Aimia Inc. is suing its biggest shareholder in a major escalation of the boardroom battle that has erupted since the company sold the Aeroplan loyalty program to Air Canada late last year.
On Monday, Montreal-based Aimia filed a lawsuit against Mittleman Brothers LLC, which owns 24 per cent of the company, alleging the New York-based investment fund breached a standstill agreement. Aimia is seeking $50-million in damages and also wants to prevent Mittleman from launching a proxy contest to replace board directors before the company’s next annual general meeting in 2020.
Mittleman has “deliberately and repeatedly breached their obligations under a standstill agreement … whereby they agreed to support Aimia, its strategic direction, and board,” Aimia alleges.

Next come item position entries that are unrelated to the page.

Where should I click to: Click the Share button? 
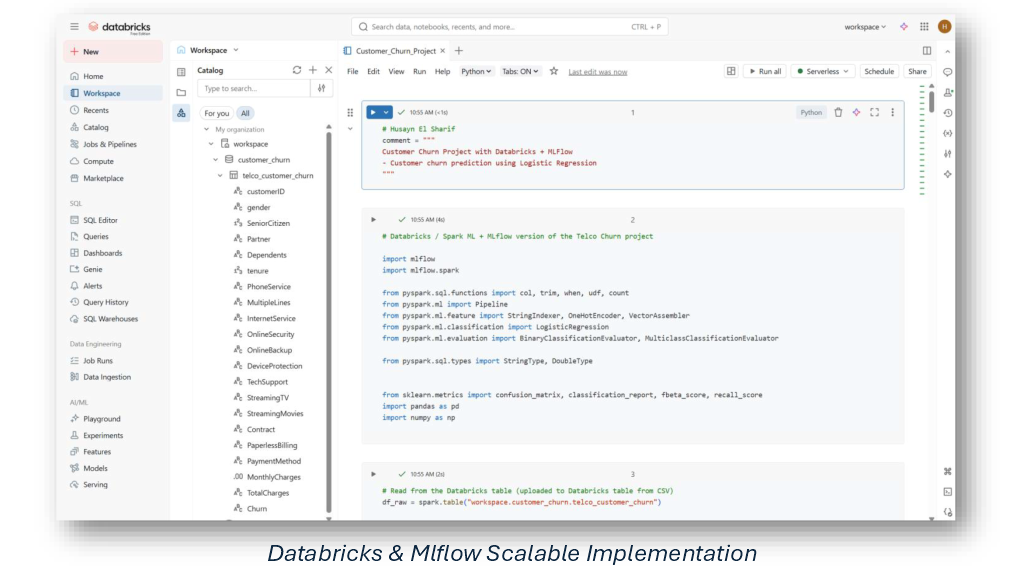click(x=917, y=71)
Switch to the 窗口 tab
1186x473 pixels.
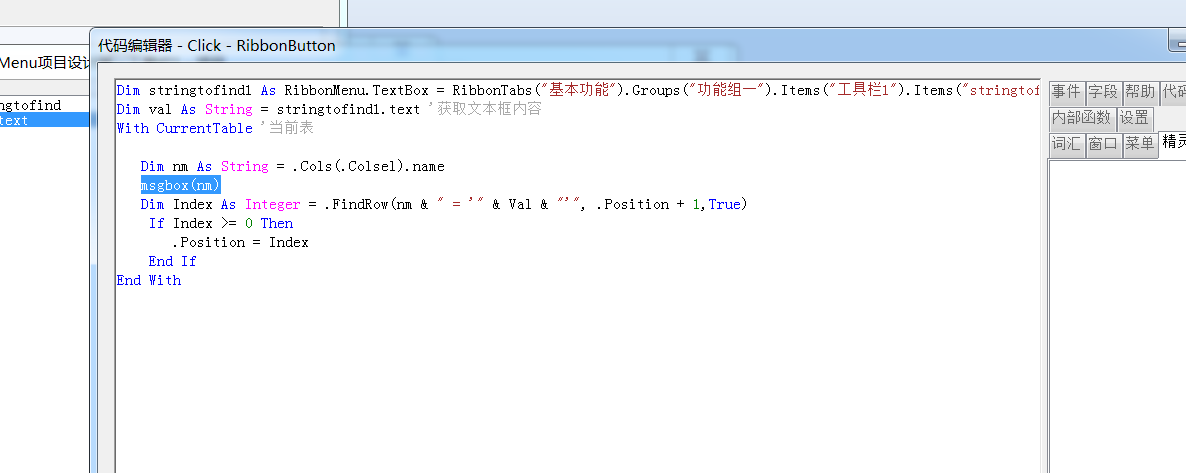coord(1103,144)
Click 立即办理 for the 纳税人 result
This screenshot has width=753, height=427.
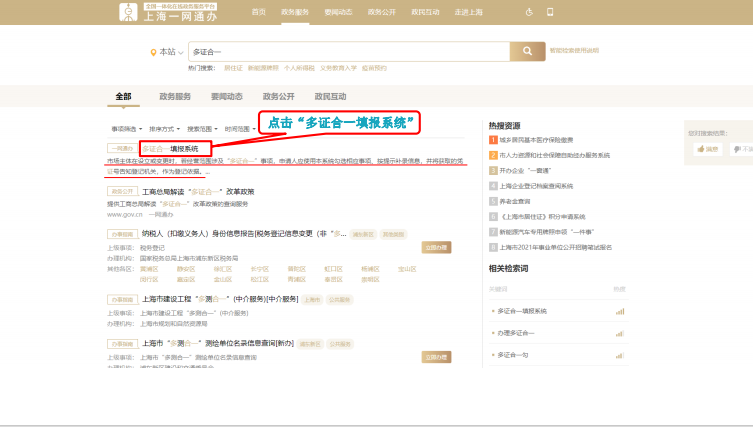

The lawsuit is the latest salvo in a fight between Mittleman, which now has one seat on Aimia’s board, and the company’s management team and other board members. At its core, the battle is over who will determine the company’s future.
A major source of tension between Mittleman and Aimia is the question of how the company should proceed now that it has sold Aeroplan, its major asset, and has more than $475-million in cash and short-term investments on the balance sheet.
The standstill agreement dates back to March 23, 2018, when Mittleman was first attempting to shake up Aimia’s board and management team. At the time, the loyalty program provider’s share price had plummeted after Air Canada announced plans to pull out of Aeroplan, because Aeroplan contributed about 80 per cent of Aimia’s operating earnings.
To prevent a heated proxy fight, Aimia agreed to give Mittleman two board seats and to also rework its management team by installing Mittleman’s preferred candidate, Jeremy Rabe, as chief executive officer. In return, Mittleman agreed to the standstill agreement.
The agreement expired on July 1 and, in the weeks since, Mittleman has publicly stated it is putting together its own slate of directors to be nominated to the board. The fund also wants Aimia to pursue acquisitions outside the loyalty rewards industry.
Aimia has fired back by adding two directors to its board last week, even though the company held its annual meeting at the end of June and these meetings are the traditional venue for electing directors.
Mittleman is run by Chris and Phil Mittleman. In one alleged instance of breaching the standstill agreement, Aimia’s lawsuit claims that on July 12, 2018, Chris Mittleman e-mailed Mr. Rabe to lay out a vision for company that included making Aimia “a permanent capital vehicle” for Mittleman, redomiciled in Delaware.
In an interview, Mr. Rabe said the e-mail concerned him. Even though he had been Mittleman’s hand-picked CEO, “I’d never heard any of those things before,” he said. “From that day, I realized I couldn’t support the Mittleman brothers’ agenda to take over the company for free.”
In its lawsuit, Aimia alleges that Chris Mittleman wanted to be appointed executive chairman of the board and his brother Phil appointed as executive vice-chairman. Aimia says they also want Aimia to commit to investing US$200-million into an existing private fund managed by their investment firm.
“The claims are baseless; we will vigorously defend and we will publicly respond more fully soon,” Mittleman Brothers said in a statement.
After Air Canada launched a hostile bid for Aeroplan and secured a deal to buy the loyalty rewards plan in the summer of 2018, Aimia alleges Phil Mittleman e-mailed the rest of the board and suggested Aimia acquire Intralot USA, the U.S. lottery operations of a Greek company, even though “Aimia had no lottery business or gaming expertise, nor any plans to enter this business.”
Aimia alleges Mittleman was the second-largest shareholder of Intralot’s parent company and “sought to have Aimia prop up its investment.”
Aimia board chair Bill McEwan said in an interview that the company “had no choice but to go forward with a statement of claim” in order to “illuminate for all shareholders” the strategy that Mittleman is allegedly pursuing.
Pushing back, Mittleman took aim at Aimia’s board in its statement. “This is a board which has been at odds with Aimia’s former major business partner (Air Canada), its current major business partner (Aeroméxico), its former president, its largest shareholder and yet another group of concerned shareholders. None of these disputes have benefited the business or its owners. Maybe it’s time for a board which can work co-operatively with business partners and shareholders,” the firm said.
“The only damaged parties here are Aimia’s shareholders as ever more cash is diverted by this board from operations to frivolous lawsuits to counter legitimate shareholder concerns, protecting no stakeholder except for the directors and CEO,” Mittleman added.